Tu me la fais à l’oseille2, avec ton Léopold3. Il me donne rendez vous à 1 h ½ ; je l’attends jusqu’à 3 h. Je le crois collé, je file ; il arrive à 5 h j’étais bien loin ; il trouve porte close. Quoi de plus naturel.

Je n’ai pu en effet aller à la poste à Cherbourg y étant arrivé et en étant parti les deux fois à des heures indues où le postillon4 cherbourgeois était encore en train de piquer son chien dans les bras de Morphée5. Mais je vais écrire au postard cherbourgeois de m’expédier le topo en question. Récapitulons les désastres matériels du voyage. D’abord la pointe de mon parapluie fait aujourd’hui avec son écrou le plus bel ornement du musée de Bayeux. Mon chapeau yokohaman6 qui me coûtait 55 cent [centimes] a péri à la grande bataille de Valognes. Mon baudrier est décousu. Ma valise a un prob [problème] de fermeture absolument idiot ; enfin il faut remplacer les guêtres suprapantalonnesques par de simples jarretières. Comme désastres j’ai encore à citer la séparation ou plutôt le déclouement d’une semelle de mes bottes et l’inondation de C [Caen] qui s’est produite dans mon système bleu. Quant à la benzine elle ne s’est pas livrée à la même extravagance.

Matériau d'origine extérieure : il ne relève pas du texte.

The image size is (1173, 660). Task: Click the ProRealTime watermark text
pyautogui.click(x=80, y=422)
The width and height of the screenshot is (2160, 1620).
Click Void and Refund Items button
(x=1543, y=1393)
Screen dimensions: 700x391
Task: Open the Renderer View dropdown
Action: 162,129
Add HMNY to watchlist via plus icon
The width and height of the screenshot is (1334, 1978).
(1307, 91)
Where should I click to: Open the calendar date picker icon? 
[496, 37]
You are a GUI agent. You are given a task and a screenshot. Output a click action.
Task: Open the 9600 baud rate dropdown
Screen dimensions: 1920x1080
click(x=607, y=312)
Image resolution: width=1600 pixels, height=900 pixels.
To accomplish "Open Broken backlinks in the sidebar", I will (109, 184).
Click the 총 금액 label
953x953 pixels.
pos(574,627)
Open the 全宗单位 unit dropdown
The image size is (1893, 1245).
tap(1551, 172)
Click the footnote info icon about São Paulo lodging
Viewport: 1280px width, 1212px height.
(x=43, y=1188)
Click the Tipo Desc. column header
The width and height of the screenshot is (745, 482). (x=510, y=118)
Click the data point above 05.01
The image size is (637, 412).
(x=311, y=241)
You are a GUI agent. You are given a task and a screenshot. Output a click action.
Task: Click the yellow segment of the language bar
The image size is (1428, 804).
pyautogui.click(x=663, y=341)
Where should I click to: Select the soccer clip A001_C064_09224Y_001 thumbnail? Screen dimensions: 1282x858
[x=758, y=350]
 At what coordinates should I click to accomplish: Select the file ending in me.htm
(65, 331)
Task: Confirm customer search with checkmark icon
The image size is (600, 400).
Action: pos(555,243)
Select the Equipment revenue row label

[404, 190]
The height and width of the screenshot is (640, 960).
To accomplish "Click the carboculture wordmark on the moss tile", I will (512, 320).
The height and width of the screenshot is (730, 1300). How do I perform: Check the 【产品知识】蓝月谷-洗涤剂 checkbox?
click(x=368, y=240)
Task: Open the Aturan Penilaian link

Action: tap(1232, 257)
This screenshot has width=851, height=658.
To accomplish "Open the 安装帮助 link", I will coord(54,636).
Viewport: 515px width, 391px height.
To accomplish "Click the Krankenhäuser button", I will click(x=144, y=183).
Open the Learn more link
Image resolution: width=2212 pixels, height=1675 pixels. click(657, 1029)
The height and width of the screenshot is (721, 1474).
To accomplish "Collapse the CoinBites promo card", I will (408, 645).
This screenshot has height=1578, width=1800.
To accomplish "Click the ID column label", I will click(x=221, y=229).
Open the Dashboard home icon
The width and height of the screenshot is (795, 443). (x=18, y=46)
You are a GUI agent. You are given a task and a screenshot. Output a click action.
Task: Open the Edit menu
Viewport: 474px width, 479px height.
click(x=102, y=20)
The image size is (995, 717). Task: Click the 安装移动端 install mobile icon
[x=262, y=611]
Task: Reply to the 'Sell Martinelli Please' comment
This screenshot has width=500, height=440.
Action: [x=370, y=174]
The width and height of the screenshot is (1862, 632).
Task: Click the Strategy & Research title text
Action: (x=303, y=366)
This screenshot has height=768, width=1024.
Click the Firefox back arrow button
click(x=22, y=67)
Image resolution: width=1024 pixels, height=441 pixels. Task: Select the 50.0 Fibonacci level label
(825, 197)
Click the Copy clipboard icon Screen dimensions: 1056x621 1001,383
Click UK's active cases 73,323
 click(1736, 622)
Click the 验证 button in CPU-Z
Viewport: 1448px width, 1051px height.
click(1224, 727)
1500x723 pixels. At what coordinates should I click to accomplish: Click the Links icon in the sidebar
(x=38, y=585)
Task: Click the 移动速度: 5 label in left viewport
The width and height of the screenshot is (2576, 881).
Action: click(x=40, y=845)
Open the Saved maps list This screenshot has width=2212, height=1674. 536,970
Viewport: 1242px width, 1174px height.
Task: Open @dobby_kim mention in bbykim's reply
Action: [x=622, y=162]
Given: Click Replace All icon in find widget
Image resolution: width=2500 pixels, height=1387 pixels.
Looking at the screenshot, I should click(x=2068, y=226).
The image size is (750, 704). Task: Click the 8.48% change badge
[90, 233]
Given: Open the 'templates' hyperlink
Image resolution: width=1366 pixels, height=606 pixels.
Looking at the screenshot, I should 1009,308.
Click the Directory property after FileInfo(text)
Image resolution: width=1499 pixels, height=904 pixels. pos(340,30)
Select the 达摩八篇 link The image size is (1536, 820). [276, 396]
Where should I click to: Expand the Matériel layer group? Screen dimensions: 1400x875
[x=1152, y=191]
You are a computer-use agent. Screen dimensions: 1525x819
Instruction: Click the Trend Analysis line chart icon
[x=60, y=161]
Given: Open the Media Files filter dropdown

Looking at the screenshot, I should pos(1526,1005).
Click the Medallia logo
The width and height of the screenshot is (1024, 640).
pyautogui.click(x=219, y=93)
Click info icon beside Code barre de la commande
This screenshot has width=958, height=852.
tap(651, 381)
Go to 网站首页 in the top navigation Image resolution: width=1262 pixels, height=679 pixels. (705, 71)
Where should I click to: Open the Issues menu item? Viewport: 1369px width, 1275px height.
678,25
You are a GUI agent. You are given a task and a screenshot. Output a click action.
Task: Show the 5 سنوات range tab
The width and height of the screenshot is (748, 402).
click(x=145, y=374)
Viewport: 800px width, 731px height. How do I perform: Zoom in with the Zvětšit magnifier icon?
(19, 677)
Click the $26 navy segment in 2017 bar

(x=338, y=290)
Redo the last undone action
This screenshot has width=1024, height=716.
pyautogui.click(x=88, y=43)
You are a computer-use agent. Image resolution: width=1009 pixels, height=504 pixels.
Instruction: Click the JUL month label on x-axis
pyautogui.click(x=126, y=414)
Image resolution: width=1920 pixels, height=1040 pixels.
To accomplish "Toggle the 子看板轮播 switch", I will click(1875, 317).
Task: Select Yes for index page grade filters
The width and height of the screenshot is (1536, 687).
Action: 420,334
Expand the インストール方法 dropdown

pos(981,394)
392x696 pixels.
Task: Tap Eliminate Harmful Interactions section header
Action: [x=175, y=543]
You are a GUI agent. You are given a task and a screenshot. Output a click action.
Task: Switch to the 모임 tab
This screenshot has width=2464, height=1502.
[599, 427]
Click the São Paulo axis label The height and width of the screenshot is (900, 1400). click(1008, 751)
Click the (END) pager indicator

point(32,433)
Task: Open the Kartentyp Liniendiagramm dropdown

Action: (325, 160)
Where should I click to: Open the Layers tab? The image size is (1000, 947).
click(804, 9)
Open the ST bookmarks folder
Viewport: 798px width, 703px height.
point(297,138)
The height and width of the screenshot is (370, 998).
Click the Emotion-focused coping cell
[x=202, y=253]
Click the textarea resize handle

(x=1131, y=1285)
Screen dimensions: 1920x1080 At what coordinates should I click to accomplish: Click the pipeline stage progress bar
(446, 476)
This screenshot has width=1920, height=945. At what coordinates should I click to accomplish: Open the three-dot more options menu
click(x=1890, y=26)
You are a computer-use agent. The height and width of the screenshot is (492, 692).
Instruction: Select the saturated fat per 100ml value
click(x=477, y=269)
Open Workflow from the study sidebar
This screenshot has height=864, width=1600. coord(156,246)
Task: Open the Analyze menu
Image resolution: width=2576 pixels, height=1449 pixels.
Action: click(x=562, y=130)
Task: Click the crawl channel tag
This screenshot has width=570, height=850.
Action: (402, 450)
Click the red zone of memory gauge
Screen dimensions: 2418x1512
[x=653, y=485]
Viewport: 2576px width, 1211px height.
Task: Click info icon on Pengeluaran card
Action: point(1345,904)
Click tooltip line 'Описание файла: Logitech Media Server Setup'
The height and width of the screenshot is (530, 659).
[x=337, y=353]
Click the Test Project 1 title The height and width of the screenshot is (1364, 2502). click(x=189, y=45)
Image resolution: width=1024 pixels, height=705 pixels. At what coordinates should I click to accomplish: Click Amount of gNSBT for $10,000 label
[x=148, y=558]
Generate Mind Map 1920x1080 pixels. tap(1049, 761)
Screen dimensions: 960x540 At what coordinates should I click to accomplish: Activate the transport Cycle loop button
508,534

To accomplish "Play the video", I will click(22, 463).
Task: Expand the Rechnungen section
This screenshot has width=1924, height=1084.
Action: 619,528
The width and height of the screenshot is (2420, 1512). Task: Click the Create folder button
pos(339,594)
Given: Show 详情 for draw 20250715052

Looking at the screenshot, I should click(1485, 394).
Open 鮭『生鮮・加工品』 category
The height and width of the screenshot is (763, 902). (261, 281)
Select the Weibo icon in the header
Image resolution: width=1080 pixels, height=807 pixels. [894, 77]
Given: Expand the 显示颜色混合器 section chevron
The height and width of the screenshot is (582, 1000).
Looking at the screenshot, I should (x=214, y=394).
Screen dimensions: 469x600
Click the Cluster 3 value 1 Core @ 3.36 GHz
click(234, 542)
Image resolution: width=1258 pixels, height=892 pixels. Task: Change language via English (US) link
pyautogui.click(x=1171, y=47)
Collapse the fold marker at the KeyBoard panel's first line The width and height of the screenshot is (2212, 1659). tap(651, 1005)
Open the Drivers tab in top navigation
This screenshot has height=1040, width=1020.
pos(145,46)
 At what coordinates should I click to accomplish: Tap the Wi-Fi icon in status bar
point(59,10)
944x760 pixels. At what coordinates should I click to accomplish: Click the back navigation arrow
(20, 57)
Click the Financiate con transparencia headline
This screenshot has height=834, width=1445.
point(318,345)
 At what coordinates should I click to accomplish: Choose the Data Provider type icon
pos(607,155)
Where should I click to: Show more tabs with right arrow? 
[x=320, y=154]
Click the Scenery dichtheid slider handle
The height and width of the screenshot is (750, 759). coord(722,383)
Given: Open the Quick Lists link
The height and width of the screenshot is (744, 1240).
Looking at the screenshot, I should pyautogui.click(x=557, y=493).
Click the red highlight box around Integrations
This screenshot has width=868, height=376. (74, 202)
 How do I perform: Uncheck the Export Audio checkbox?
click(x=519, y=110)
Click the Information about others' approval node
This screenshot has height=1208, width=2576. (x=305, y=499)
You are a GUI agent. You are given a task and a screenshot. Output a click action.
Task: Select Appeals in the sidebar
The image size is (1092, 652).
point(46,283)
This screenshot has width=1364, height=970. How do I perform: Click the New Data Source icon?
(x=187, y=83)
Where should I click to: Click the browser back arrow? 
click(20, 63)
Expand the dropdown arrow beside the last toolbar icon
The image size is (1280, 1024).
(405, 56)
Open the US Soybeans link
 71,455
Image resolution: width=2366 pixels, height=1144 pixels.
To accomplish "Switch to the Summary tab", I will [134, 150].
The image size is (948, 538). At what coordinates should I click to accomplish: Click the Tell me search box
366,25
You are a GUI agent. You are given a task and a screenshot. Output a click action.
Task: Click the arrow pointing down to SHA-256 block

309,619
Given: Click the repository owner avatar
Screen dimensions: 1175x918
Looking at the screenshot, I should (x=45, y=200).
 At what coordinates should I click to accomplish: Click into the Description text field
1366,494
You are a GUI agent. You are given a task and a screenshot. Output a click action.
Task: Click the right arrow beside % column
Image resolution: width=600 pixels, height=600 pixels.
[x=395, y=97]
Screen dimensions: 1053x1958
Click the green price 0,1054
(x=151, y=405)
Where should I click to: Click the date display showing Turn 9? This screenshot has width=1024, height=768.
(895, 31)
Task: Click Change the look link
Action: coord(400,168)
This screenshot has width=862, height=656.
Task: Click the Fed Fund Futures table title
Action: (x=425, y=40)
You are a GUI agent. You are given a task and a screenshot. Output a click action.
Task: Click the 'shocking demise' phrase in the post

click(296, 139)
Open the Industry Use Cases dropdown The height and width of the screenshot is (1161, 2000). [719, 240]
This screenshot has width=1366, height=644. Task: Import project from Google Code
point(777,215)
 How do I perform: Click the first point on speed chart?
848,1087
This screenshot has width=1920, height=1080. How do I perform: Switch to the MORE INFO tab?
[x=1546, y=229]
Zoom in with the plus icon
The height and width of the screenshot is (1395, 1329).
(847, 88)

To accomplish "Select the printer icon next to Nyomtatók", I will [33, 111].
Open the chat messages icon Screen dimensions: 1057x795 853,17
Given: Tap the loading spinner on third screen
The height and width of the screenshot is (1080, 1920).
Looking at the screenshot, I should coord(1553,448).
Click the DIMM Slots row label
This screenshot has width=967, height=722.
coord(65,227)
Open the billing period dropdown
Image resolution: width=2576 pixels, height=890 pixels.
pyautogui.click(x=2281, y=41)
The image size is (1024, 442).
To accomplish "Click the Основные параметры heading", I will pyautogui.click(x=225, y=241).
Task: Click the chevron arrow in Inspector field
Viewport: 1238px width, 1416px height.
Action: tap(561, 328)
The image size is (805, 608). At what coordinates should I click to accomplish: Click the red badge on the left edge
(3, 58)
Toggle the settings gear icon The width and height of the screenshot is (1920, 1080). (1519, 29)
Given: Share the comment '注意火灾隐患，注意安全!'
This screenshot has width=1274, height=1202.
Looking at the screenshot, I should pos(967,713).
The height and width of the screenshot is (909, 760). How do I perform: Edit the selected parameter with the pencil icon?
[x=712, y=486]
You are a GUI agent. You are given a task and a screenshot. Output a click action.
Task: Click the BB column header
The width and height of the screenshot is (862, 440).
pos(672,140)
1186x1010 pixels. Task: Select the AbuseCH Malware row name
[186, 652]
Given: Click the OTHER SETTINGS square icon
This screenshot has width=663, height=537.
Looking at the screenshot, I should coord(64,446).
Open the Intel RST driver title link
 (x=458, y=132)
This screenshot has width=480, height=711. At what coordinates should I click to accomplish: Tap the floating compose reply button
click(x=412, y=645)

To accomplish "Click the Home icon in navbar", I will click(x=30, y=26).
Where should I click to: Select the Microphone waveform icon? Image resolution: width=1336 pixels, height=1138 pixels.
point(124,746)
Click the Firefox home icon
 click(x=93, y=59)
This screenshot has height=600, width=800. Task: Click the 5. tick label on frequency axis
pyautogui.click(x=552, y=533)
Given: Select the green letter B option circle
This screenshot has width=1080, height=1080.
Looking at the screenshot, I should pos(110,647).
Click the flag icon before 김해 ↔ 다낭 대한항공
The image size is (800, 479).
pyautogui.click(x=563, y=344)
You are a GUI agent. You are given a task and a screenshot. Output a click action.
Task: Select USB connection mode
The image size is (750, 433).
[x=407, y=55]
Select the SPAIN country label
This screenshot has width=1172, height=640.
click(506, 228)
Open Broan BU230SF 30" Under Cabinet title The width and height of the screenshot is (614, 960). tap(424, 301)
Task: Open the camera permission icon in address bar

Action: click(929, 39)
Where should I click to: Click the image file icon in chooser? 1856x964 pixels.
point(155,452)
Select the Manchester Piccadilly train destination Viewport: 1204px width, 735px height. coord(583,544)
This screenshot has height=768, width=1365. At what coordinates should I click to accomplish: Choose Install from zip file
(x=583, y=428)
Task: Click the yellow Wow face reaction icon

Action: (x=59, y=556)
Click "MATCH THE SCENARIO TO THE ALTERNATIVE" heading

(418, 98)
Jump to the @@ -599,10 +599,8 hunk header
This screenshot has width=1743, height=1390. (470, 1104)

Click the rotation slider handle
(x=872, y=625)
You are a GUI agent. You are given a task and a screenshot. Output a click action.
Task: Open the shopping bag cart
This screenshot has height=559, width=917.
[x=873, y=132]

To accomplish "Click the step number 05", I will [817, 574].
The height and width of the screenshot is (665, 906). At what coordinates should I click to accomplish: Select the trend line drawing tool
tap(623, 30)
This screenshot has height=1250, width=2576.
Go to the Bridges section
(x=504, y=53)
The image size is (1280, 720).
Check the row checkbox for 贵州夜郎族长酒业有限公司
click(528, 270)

Racontons maintenant le voyage en détails. Ne fais pas attention si je me répète.

1ère journée trouvilloise

À 7 h je me lève, je me mets dans mon attirail le plus complet ; je prends un sapin ; j’arrive à la gare je n’y trouve que Bonnefoy nous prenons un chocolat ensemble. Puis arrivent tous les autres on déniche un bazar et on déniche le yokohama. Le voyage einsenbahnestre7 n’offre rien de particulier. À Serquigny nous déjeunons non sans ahurir les larbins8 de l’étblst [établissement] peu habitués à une telle affluence de voyageurs aussi singuliers. À Trouville nous trouvons un hôtel vide ; nous montons et je couche dans la même ch. [chambre] avec Petitd. [Petitdidier]. Nous montons nos affaires et nous prenons la plage de Trouville dans la dir [direction] de Hon. [Honfleur]. J’avais à peine traversé le coralrag9 et ramassé qq [quelques] trigonia clavellata10 quand j’essayais de pénétrer dans l’Oxford clay (argile de Dives) je n’y pénétrai pas plus qu’aux genoux je me retourne et j’aperçois [1 nom propre illisible] et Delamarre11 dans la même situation. Quant à Petitdid. il a préféré le Kumridgclay12. Je continue néanmoins ma course et j’arrive finalement à Villerville. Là commence le retour ; nous prenons l’avance, on revient par la route et nous sommes à Trouville, Honoré, de Neuville13 et moi, une demi-heure avant les autres ; j’ouvre ma valise grâce à leur aide, change de pantalon et je confie mon granitique14 à la bonne de l’établ. [établissement].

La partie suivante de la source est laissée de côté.